— Exercise passage —
>>>>
I LOVE Africa. . .
That place, doesn’t really matter what region, Africa, in general, has a piece of my heart. It’s like my second home. I had (maybe still do?) fully intended to be living in Africa, probably in a hut, serving the people of my community in whatever way God provided.
But I’m not in Africa . . . And to be honest, I really struggle with that. . . A LOT. Just ask my husband.
But I also know that, I am where I’m suppose to be right now. And although I’m not physically in this beloved place, I can still serve those people. God CAN and WILL use me (regardless of where my home is). . . as long as I’m available and willing.
So, May’s Box of Blessings is really special to me. Not only because it represented Africa and had super cool products, but because lives are being changed. Poverty is being broken. Families empowered and given hope. Hope for a better life. Hope that their child never goes to sleep with the pangs of hunger. Or grows up without the basic knowledge of how to read and write. Hope.
<<<<
— Given information —
>>>>
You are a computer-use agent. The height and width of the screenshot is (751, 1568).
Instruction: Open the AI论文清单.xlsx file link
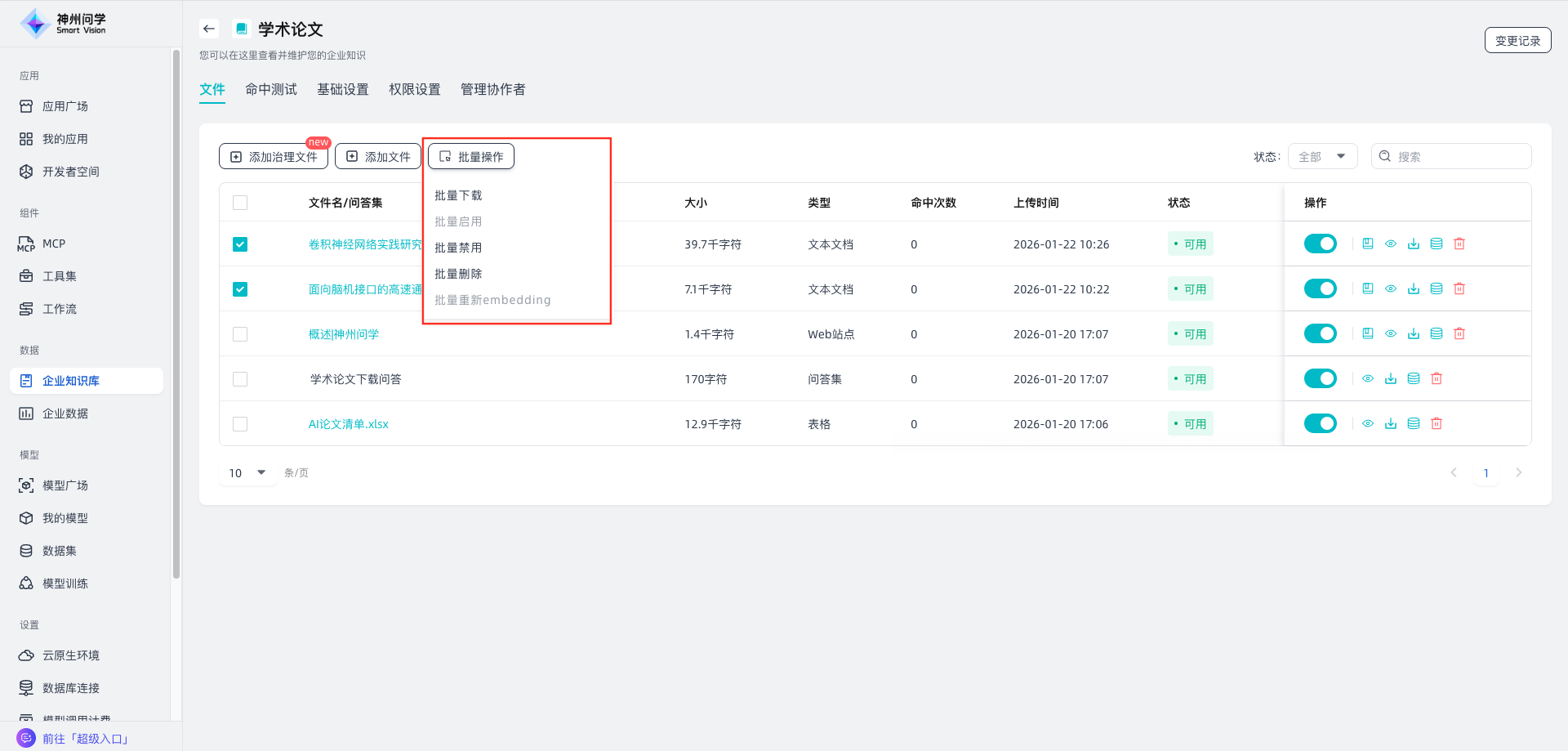click(x=349, y=424)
<<<<
In the post about Africa, list every word or phrase written in all capital letters for emphasis, in the order they appear.

— Exercise output —
LOVE
A LOT
CAN
WILL